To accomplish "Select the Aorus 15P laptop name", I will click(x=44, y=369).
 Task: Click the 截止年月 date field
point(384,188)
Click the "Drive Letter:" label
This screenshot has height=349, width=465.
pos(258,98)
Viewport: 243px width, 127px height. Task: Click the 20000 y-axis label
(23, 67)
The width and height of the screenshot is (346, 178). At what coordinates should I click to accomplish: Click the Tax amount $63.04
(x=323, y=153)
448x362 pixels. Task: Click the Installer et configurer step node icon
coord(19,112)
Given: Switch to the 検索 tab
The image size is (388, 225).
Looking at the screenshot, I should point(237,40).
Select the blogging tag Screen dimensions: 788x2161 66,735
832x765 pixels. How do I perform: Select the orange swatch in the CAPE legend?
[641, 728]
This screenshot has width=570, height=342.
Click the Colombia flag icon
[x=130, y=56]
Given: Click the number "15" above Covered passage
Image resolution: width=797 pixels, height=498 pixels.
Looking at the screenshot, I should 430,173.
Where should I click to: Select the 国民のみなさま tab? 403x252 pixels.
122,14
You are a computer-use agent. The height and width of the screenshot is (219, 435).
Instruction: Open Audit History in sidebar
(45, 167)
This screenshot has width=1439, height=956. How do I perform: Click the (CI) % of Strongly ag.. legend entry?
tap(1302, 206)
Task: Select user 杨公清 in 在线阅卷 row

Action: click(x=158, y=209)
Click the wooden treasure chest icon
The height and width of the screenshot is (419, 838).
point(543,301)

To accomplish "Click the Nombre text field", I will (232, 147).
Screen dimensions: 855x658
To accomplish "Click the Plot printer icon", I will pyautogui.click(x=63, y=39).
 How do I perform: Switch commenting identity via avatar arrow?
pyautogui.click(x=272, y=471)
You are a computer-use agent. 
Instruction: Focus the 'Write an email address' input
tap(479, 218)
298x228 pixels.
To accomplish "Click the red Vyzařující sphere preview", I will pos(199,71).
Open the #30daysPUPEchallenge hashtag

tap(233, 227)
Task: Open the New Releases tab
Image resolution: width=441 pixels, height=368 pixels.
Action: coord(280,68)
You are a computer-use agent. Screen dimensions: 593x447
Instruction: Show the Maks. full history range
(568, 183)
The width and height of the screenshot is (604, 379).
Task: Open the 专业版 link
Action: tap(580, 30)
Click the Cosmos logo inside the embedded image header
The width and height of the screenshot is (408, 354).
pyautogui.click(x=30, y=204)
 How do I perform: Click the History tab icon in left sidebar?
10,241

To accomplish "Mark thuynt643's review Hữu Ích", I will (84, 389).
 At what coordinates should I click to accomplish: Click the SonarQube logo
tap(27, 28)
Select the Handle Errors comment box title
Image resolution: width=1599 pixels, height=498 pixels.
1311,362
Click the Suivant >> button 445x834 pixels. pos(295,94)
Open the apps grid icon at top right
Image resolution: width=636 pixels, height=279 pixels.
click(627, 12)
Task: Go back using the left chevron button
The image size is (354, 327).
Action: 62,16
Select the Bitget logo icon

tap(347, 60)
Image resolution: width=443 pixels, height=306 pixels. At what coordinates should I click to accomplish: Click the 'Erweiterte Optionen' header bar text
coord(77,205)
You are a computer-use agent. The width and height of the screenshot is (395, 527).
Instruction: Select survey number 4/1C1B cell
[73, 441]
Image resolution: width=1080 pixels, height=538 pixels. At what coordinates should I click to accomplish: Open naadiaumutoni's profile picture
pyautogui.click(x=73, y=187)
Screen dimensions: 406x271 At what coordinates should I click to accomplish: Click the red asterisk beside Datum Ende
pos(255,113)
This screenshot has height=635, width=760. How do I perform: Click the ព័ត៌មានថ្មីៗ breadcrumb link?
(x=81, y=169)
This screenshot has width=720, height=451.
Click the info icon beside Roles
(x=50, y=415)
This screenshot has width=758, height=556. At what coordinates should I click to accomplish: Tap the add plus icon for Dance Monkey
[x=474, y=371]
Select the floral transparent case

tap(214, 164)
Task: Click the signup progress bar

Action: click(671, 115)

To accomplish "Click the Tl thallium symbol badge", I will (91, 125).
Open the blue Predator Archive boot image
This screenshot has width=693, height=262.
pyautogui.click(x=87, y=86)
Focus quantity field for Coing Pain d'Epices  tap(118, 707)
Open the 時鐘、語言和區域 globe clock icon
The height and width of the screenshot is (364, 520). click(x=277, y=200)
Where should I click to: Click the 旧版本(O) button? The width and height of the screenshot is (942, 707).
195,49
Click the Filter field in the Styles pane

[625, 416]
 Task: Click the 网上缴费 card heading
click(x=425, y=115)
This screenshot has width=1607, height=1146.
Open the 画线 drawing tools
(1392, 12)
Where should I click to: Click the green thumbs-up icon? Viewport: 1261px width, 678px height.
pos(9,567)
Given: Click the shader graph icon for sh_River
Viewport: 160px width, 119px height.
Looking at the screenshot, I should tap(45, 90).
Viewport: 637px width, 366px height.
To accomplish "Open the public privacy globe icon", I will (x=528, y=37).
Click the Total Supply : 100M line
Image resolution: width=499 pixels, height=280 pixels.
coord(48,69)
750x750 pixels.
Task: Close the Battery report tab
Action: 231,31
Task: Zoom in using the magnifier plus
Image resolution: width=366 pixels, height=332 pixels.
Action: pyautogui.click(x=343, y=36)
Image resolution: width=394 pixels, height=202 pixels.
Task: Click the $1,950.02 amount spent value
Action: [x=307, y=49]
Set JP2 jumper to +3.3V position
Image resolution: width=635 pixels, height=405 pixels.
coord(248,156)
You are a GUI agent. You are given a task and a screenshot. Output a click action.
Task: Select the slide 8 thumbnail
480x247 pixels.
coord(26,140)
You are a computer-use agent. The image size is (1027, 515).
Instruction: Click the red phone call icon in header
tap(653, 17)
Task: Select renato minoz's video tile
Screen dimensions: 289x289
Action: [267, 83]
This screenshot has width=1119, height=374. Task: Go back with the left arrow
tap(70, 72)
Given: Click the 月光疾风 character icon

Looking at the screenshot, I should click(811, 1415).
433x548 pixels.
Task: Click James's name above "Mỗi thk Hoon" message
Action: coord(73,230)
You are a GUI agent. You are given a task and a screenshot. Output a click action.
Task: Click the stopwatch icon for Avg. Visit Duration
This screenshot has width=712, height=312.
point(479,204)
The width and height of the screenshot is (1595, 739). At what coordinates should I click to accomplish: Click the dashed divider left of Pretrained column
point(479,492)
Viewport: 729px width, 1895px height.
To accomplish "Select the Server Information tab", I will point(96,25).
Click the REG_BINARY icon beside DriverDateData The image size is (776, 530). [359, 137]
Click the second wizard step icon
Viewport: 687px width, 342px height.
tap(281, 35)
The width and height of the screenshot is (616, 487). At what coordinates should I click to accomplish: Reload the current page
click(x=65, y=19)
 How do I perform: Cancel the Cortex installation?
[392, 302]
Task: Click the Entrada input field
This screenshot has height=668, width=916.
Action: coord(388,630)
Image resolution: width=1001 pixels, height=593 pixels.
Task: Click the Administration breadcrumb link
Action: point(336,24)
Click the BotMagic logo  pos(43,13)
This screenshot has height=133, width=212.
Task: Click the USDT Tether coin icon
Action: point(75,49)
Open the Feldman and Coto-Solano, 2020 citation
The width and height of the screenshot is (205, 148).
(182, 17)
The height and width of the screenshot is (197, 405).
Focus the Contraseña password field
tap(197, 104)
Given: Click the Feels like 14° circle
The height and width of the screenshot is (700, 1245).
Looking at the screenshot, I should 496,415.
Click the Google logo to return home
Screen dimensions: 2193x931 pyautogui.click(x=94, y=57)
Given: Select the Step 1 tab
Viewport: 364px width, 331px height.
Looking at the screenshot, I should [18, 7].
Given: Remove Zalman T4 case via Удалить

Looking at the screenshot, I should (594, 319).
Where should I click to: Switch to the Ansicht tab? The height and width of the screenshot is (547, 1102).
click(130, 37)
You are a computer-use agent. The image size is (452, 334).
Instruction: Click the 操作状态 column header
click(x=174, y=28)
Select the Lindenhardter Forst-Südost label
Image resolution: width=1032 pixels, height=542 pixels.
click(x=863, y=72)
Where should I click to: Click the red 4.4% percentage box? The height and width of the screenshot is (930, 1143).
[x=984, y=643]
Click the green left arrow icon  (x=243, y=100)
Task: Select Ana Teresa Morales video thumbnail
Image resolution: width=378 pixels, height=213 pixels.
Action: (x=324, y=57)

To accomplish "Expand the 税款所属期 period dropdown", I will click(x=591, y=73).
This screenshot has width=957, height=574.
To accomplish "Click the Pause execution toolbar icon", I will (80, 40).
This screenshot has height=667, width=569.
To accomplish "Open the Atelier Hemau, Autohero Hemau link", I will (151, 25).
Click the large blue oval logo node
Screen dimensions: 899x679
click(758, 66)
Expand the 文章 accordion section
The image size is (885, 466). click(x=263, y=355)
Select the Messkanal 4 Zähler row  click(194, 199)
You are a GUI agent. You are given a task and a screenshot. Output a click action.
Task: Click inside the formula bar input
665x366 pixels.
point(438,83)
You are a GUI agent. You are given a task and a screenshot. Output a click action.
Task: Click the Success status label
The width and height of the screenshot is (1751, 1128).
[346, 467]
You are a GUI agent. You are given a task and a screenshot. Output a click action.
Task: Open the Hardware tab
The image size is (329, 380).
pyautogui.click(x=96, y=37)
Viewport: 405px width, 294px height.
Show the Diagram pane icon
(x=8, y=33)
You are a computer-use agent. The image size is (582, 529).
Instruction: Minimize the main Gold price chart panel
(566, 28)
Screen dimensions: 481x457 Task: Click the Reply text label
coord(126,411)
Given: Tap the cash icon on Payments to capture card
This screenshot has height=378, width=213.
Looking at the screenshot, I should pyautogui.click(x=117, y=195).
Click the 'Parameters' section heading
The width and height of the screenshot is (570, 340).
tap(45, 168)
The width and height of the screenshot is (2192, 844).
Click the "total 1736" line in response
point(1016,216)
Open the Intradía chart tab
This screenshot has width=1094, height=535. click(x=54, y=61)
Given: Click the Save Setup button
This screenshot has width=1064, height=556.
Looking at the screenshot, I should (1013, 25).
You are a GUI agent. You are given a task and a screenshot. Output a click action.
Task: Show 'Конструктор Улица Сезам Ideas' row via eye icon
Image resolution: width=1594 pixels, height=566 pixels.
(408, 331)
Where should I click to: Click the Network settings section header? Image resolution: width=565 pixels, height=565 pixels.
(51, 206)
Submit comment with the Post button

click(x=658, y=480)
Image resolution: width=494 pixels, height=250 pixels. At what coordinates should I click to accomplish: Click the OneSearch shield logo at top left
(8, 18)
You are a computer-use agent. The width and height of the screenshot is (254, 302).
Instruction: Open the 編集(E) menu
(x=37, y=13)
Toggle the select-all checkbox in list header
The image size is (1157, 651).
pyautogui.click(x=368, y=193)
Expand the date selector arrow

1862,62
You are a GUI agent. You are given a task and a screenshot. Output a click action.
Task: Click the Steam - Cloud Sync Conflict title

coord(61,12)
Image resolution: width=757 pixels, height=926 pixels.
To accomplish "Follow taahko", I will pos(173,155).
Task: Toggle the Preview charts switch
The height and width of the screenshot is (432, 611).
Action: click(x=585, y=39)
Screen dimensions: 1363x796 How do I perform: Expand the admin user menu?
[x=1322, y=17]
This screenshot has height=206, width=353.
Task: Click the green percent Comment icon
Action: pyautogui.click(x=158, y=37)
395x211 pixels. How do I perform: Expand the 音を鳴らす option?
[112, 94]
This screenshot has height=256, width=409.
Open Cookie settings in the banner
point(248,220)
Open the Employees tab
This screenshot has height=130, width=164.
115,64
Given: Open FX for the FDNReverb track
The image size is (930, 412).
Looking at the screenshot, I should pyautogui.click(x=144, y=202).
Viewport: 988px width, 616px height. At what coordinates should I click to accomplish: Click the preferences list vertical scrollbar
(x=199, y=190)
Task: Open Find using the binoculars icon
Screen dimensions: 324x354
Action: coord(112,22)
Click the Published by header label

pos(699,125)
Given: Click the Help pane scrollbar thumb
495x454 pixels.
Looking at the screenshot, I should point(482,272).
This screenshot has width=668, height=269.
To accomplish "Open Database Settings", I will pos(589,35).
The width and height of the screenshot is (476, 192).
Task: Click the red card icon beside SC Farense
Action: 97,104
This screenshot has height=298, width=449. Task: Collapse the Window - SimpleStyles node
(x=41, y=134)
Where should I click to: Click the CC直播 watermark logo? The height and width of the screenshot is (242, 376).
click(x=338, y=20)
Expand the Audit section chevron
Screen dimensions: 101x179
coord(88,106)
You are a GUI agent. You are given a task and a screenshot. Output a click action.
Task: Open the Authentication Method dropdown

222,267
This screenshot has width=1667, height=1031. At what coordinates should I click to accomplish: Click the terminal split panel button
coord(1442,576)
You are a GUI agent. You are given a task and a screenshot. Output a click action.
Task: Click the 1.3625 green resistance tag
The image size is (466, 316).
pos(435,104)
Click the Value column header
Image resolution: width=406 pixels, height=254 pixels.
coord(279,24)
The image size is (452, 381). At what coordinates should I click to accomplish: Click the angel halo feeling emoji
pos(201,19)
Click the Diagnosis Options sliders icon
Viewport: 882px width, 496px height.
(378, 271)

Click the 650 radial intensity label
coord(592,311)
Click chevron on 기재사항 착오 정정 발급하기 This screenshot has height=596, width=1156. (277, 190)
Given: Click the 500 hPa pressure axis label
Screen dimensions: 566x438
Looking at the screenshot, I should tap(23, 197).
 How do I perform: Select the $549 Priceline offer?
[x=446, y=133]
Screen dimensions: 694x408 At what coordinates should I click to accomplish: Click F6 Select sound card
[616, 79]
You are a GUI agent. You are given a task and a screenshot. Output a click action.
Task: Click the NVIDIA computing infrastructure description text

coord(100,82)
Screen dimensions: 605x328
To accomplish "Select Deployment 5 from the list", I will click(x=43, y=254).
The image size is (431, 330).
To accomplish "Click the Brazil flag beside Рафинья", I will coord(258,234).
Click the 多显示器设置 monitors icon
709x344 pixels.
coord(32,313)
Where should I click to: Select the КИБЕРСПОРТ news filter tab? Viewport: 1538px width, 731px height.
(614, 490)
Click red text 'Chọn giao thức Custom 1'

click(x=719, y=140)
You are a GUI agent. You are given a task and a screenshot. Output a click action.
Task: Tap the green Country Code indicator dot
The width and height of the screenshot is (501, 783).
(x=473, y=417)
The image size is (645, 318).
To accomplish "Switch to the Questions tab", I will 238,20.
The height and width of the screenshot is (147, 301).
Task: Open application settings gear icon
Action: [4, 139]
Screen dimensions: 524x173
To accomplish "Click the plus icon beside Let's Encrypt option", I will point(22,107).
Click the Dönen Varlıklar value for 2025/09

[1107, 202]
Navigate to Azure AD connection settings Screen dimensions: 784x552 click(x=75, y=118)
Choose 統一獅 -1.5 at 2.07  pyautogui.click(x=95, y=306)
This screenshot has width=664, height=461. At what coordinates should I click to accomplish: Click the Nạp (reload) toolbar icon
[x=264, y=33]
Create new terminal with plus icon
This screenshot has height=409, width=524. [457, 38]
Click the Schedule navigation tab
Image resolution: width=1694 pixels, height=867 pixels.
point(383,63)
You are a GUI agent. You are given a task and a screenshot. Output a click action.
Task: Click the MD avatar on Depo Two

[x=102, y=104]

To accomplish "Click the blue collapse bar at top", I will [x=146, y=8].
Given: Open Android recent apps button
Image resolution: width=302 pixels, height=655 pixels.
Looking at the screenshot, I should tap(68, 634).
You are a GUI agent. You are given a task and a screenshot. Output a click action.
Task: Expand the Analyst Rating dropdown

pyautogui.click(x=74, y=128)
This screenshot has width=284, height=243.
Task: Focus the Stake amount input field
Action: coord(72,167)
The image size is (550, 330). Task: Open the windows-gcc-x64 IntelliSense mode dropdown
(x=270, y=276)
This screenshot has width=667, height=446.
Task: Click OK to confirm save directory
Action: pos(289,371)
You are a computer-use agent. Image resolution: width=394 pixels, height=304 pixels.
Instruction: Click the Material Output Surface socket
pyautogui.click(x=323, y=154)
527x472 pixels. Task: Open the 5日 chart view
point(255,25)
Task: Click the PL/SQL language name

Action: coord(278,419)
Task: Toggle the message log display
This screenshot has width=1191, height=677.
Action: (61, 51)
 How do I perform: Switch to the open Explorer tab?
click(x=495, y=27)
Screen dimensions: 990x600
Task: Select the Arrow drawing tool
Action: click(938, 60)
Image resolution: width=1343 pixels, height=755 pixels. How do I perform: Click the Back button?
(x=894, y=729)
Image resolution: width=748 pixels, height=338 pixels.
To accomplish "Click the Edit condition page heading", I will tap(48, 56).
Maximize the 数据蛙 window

### Problem statement
Reproduce every line from the entries that holds the word "using".

### Result of this task
Task: Go back using the left chevron button
Task: Zoom in using the magnifier plus
Task: Open Find using the binoculars icon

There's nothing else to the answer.